──────── MATERIAL SHOWN

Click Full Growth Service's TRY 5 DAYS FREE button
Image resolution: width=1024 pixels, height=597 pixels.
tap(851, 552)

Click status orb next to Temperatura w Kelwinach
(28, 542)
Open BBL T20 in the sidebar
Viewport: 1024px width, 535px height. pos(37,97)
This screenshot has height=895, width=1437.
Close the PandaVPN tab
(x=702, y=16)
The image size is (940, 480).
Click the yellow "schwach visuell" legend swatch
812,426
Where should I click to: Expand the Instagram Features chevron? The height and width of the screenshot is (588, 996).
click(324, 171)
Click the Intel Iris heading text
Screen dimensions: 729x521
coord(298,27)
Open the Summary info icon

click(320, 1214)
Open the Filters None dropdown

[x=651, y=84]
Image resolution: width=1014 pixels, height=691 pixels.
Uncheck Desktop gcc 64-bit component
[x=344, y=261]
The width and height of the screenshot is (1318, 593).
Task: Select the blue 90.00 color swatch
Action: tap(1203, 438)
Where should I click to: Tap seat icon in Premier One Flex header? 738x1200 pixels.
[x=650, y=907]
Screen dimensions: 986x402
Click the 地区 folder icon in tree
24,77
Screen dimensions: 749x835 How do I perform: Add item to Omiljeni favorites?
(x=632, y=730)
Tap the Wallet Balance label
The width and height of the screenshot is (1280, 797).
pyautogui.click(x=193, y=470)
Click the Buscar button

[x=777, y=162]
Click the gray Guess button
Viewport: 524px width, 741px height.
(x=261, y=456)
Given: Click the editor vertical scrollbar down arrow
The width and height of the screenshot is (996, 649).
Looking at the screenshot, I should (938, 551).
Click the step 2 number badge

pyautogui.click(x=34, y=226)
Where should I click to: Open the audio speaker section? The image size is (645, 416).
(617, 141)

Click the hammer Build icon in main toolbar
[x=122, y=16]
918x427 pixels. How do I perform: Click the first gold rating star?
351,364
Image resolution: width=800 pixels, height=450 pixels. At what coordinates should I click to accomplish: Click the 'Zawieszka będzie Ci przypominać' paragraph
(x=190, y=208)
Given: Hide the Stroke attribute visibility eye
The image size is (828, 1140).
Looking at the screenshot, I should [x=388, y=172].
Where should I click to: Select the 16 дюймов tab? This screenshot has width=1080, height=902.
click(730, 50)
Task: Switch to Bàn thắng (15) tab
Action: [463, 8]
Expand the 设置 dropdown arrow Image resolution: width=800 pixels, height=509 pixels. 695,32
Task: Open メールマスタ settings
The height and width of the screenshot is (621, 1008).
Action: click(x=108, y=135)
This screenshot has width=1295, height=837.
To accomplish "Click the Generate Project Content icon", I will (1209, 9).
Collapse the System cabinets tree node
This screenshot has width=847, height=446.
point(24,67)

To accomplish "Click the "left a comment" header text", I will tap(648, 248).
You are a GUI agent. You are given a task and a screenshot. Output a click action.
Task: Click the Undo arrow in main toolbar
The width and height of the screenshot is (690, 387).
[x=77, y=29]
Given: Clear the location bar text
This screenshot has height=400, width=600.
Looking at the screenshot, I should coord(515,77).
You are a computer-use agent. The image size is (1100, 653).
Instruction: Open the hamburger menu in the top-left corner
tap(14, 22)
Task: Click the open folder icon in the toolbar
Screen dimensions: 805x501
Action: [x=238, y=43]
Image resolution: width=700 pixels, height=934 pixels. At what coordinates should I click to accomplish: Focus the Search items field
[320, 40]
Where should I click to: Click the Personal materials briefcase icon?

────────────────

# WORK ITEM
Set the whole listing down again, unchanged.

# RESPONSE BOX
Click Full Growth Service's TRY 5 DAYS FREE button
Image resolution: width=1024 pixels, height=597 pixels.
tap(851, 552)

Click status orb next to Temperatura w Kelwinach
(28, 542)
Open BBL T20 in the sidebar
Viewport: 1024px width, 535px height. pos(37,97)
This screenshot has height=895, width=1437.
Close the PandaVPN tab
(x=702, y=16)
The image size is (940, 480).
Click the yellow "schwach visuell" legend swatch
812,426
Where should I click to: Expand the Instagram Features chevron? The height and width of the screenshot is (588, 996).
click(324, 171)
Click the Intel Iris heading text
Screen dimensions: 729x521
coord(298,27)
Open the Summary info icon

click(320, 1214)
Open the Filters None dropdown

[x=651, y=84]
Image resolution: width=1014 pixels, height=691 pixels.
Uncheck Desktop gcc 64-bit component
[x=344, y=261]
The width and height of the screenshot is (1318, 593).
Task: Select the blue 90.00 color swatch
Action: tap(1203, 438)
Where should I click to: Tap seat icon in Premier One Flex header? 738x1200 pixels.
[x=650, y=907]
Screen dimensions: 986x402
Click the 地区 folder icon in tree
24,77
Screen dimensions: 749x835 How do I perform: Add item to Omiljeni favorites?
(x=632, y=730)
Tap the Wallet Balance label
The width and height of the screenshot is (1280, 797).
pyautogui.click(x=193, y=470)
Click the Buscar button

[x=777, y=162]
Click the gray Guess button
Viewport: 524px width, 741px height.
(x=261, y=456)
Given: Click the editor vertical scrollbar down arrow
The width and height of the screenshot is (996, 649).
Looking at the screenshot, I should (938, 551).
Click the step 2 number badge

pyautogui.click(x=34, y=226)
Where should I click to: Open the audio speaker section? The image size is (645, 416).
(617, 141)

Click the hammer Build icon in main toolbar
[x=122, y=16]
918x427 pixels. How do I perform: Click the first gold rating star?
351,364
Image resolution: width=800 pixels, height=450 pixels. At what coordinates should I click to accomplish: Click the 'Zawieszka będzie Ci przypominać' paragraph
(x=190, y=208)
Given: Hide the Stroke attribute visibility eye
The image size is (828, 1140).
Looking at the screenshot, I should [x=388, y=172].
Where should I click to: Select the 16 дюймов tab? This screenshot has width=1080, height=902.
click(730, 50)
Task: Switch to Bàn thắng (15) tab
Action: [463, 8]
Expand the 设置 dropdown arrow Image resolution: width=800 pixels, height=509 pixels. 695,32
Task: Open メールマスタ settings
The height and width of the screenshot is (621, 1008).
Action: click(x=108, y=135)
This screenshot has width=1295, height=837.
To accomplish "Click the Generate Project Content icon", I will (1209, 9).
Collapse the System cabinets tree node
This screenshot has width=847, height=446.
point(24,67)

To accomplish "Click the "left a comment" header text", I will tap(648, 248).
You are a GUI agent. You are given a task and a screenshot. Output a click action.
Task: Click the Undo arrow in main toolbar
The width and height of the screenshot is (690, 387).
[x=77, y=29]
Given: Clear the location bar text
This screenshot has height=400, width=600.
Looking at the screenshot, I should coord(515,77).
You are a computer-use agent. The image size is (1100, 653).
Instruction: Open the hamburger menu in the top-left corner
tap(14, 22)
Task: Click the open folder icon in the toolbar
Screen dimensions: 805x501
Action: [x=238, y=43]
Image resolution: width=700 pixels, height=934 pixels. At what coordinates should I click to accomplish: Focus the Search items field
[320, 40]
Where should I click to: Click the Personal materials briefcase icon?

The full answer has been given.